_Stated goal_
List every line from the one containing "This screenshot has height=720, width=1280." through the end of the records as a numbered list, skipping blank lines and leaving out the pictures.

________

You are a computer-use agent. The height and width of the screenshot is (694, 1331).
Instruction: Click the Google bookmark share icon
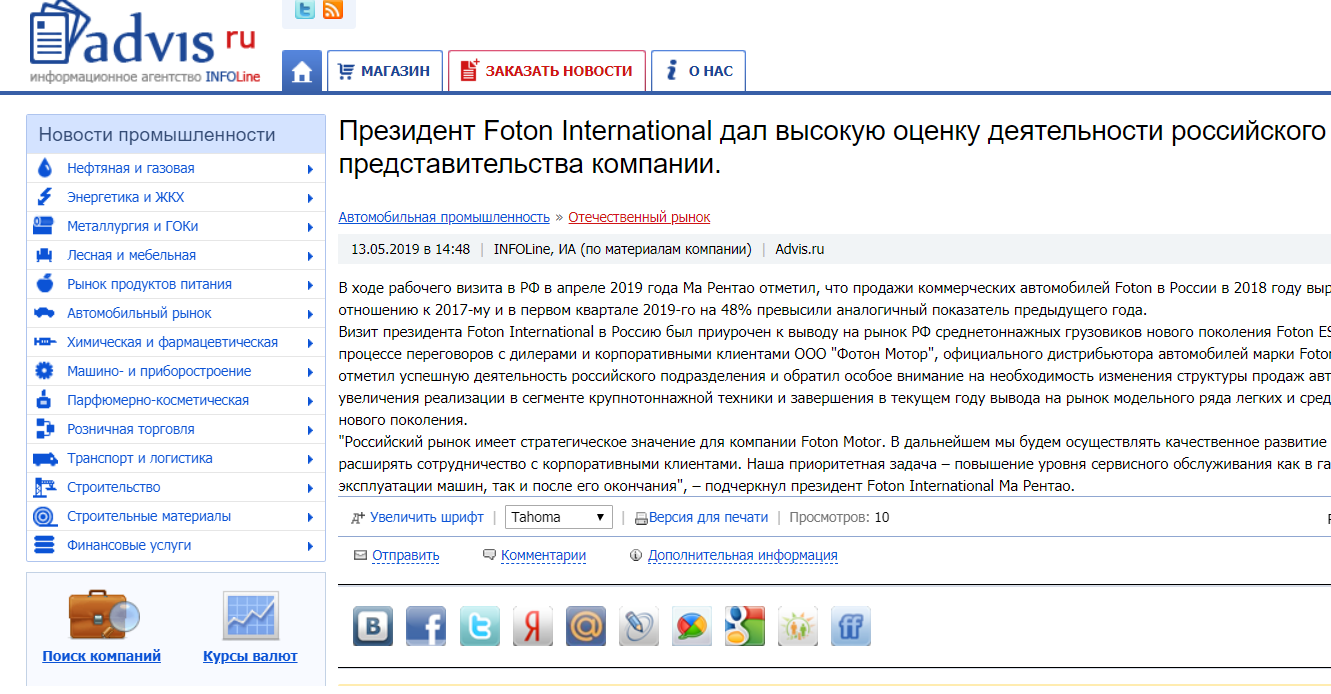[744, 625]
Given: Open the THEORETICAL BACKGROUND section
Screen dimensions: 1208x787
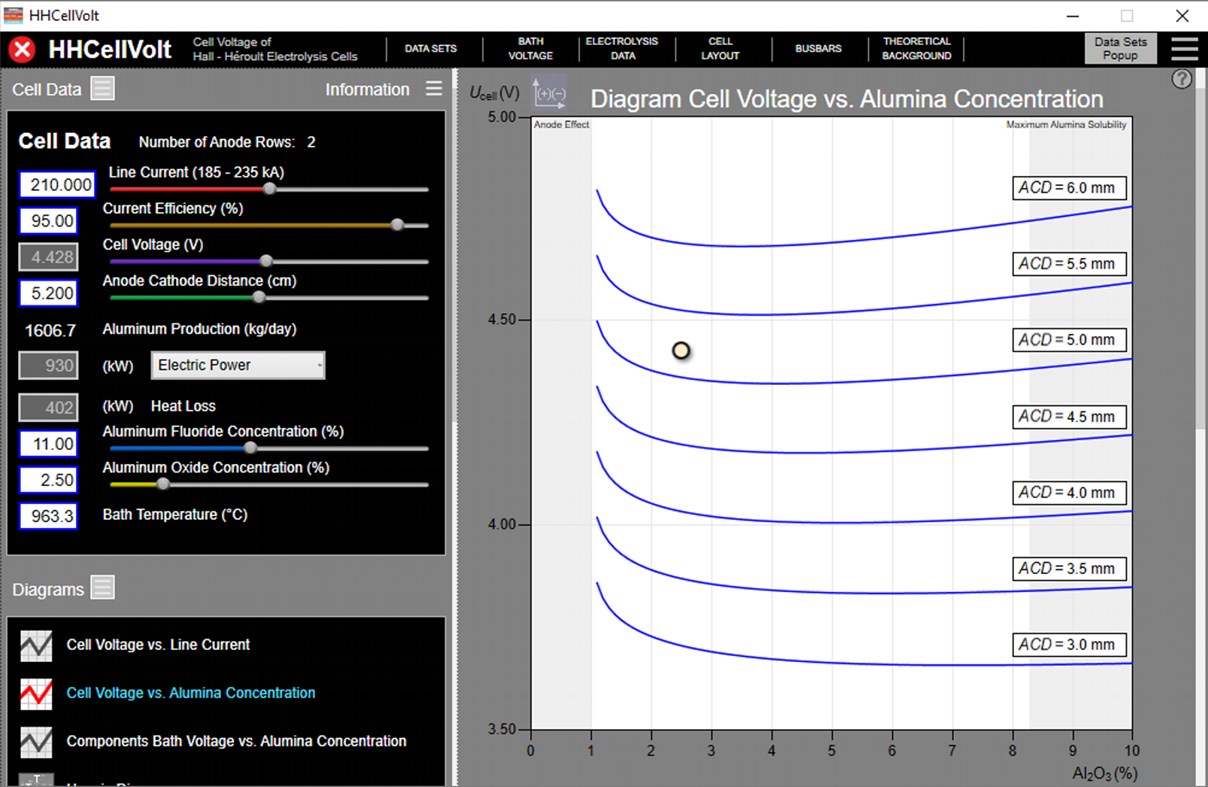Looking at the screenshot, I should point(916,48).
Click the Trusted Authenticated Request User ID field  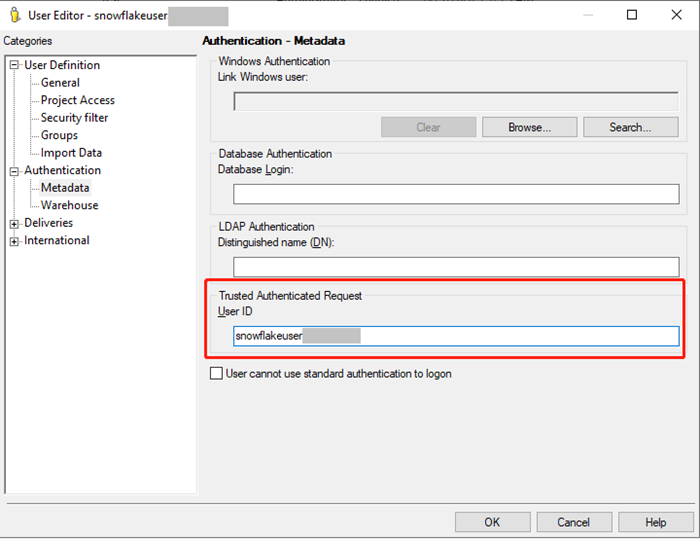point(455,336)
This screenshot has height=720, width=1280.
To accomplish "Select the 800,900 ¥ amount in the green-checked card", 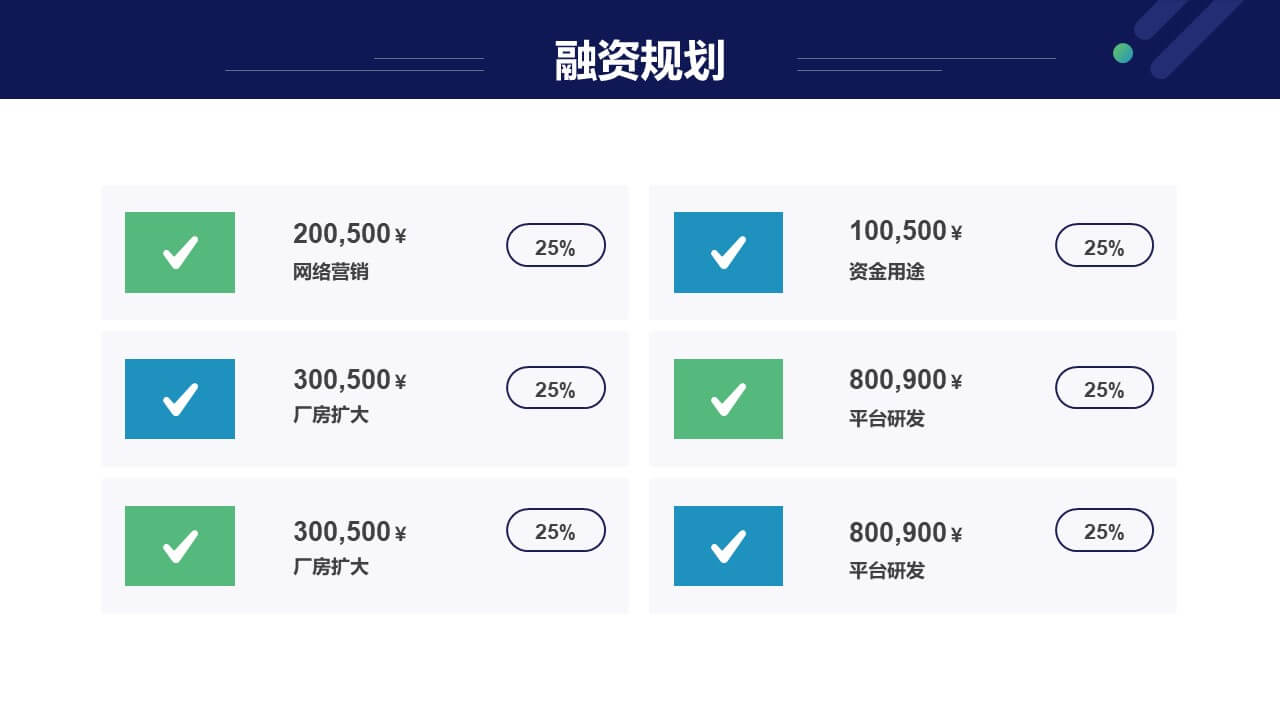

________

_Problem solution_
1. This screenshot has height=720, width=1280.
2. To accomplish "Select the 800,900 ¥ amount in the green-checked card", 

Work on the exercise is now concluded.